### Exercise directions
What you give back must match the data below character for character.

### Entries shown
- - -

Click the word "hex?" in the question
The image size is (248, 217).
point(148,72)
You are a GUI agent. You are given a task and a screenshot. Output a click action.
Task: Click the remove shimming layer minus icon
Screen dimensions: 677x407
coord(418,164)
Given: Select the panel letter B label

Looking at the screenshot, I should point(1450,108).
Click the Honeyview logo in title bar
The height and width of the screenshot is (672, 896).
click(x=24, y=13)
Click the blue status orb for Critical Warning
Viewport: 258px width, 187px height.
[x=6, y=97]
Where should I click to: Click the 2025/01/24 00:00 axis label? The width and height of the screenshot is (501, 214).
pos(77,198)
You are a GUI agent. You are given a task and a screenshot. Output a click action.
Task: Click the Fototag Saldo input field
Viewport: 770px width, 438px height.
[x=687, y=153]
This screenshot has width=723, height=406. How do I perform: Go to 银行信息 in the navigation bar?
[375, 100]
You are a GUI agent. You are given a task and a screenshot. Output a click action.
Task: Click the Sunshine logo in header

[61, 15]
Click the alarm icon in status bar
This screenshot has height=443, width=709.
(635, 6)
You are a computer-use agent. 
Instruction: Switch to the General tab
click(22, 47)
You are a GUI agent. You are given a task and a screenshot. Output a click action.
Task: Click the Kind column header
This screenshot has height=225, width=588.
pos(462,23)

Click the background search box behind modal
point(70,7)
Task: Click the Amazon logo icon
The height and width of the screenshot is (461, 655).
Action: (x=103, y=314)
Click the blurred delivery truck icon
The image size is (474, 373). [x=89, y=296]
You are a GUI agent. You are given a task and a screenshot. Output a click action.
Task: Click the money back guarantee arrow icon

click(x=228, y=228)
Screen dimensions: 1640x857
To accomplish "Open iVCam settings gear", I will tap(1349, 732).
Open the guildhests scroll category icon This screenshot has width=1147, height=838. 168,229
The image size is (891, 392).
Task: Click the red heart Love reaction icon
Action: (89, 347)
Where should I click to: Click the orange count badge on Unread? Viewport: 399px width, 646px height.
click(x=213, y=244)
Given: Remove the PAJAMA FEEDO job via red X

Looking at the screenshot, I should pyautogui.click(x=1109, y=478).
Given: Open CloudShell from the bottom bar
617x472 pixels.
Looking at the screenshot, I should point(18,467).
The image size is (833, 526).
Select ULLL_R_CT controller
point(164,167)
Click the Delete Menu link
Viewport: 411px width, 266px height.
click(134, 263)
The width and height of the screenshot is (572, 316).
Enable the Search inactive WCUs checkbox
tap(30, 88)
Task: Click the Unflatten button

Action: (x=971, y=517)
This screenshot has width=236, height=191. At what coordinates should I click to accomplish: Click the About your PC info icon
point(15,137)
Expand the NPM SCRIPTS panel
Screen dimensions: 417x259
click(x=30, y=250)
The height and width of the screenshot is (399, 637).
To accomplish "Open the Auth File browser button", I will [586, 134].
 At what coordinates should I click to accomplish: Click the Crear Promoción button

- - -

### The completed task
Click the word "hex?" in the question
The image size is (248, 217).
point(148,72)
You are a GUI agent. You are given a task and a screenshot. Output a click action.
Task: Click the remove shimming layer minus icon
Screen dimensions: 677x407
coord(418,164)
Given: Select the panel letter B label

Looking at the screenshot, I should point(1450,108).
Click the Honeyview logo in title bar
The height and width of the screenshot is (672, 896).
click(x=24, y=13)
Click the blue status orb for Critical Warning
Viewport: 258px width, 187px height.
[x=6, y=97]
Where should I click to: Click the 2025/01/24 00:00 axis label? The width and height of the screenshot is (501, 214).
pos(77,198)
You are a GUI agent. You are given a task and a screenshot. Output a click action.
Task: Click the Fototag Saldo input field
Viewport: 770px width, 438px height.
[x=687, y=153]
This screenshot has width=723, height=406. How do I perform: Go to 银行信息 in the navigation bar?
[375, 100]
You are a GUI agent. You are given a task and a screenshot. Output a click action.
Task: Click the Sunshine logo in header

[61, 15]
Click the alarm icon in status bar
This screenshot has height=443, width=709.
(635, 6)
You are a computer-use agent. 
Instruction: Switch to the General tab
click(22, 47)
You are a GUI agent. You are given a task and a screenshot. Output a click action.
Task: Click the Kind column header
This screenshot has height=225, width=588.
pos(462,23)

Click the background search box behind modal
point(70,7)
Task: Click the Amazon logo icon
The height and width of the screenshot is (461, 655).
Action: (x=103, y=314)
Click the blurred delivery truck icon
The image size is (474, 373). [x=89, y=296]
You are a GUI agent. You are given a task and a screenshot. Output a click action.
Task: Click the money back guarantee arrow icon

click(x=228, y=228)
Screen dimensions: 1640x857
To accomplish "Open iVCam settings gear", I will tap(1349, 732).
Open the guildhests scroll category icon This screenshot has width=1147, height=838. 168,229
The image size is (891, 392).
Task: Click the red heart Love reaction icon
Action: (89, 347)
Where should I click to: Click the orange count badge on Unread? Viewport: 399px width, 646px height.
click(x=213, y=244)
Given: Remove the PAJAMA FEEDO job via red X

Looking at the screenshot, I should pyautogui.click(x=1109, y=478).
Given: Open CloudShell from the bottom bar
617x472 pixels.
Looking at the screenshot, I should point(18,467).
The image size is (833, 526).
Select ULLL_R_CT controller
point(164,167)
Click the Delete Menu link
Viewport: 411px width, 266px height.
click(134, 263)
The width and height of the screenshot is (572, 316).
Enable the Search inactive WCUs checkbox
tap(30, 88)
Task: Click the Unflatten button

Action: (x=971, y=517)
This screenshot has width=236, height=191. At what coordinates should I click to accomplish: Click the About your PC info icon
point(15,137)
Expand the NPM SCRIPTS panel
Screen dimensions: 417x259
click(x=30, y=250)
The height and width of the screenshot is (399, 637).
To accomplish "Open the Auth File browser button", I will [586, 134].
 At what coordinates should I click to accomplish: Click the Crear Promoción button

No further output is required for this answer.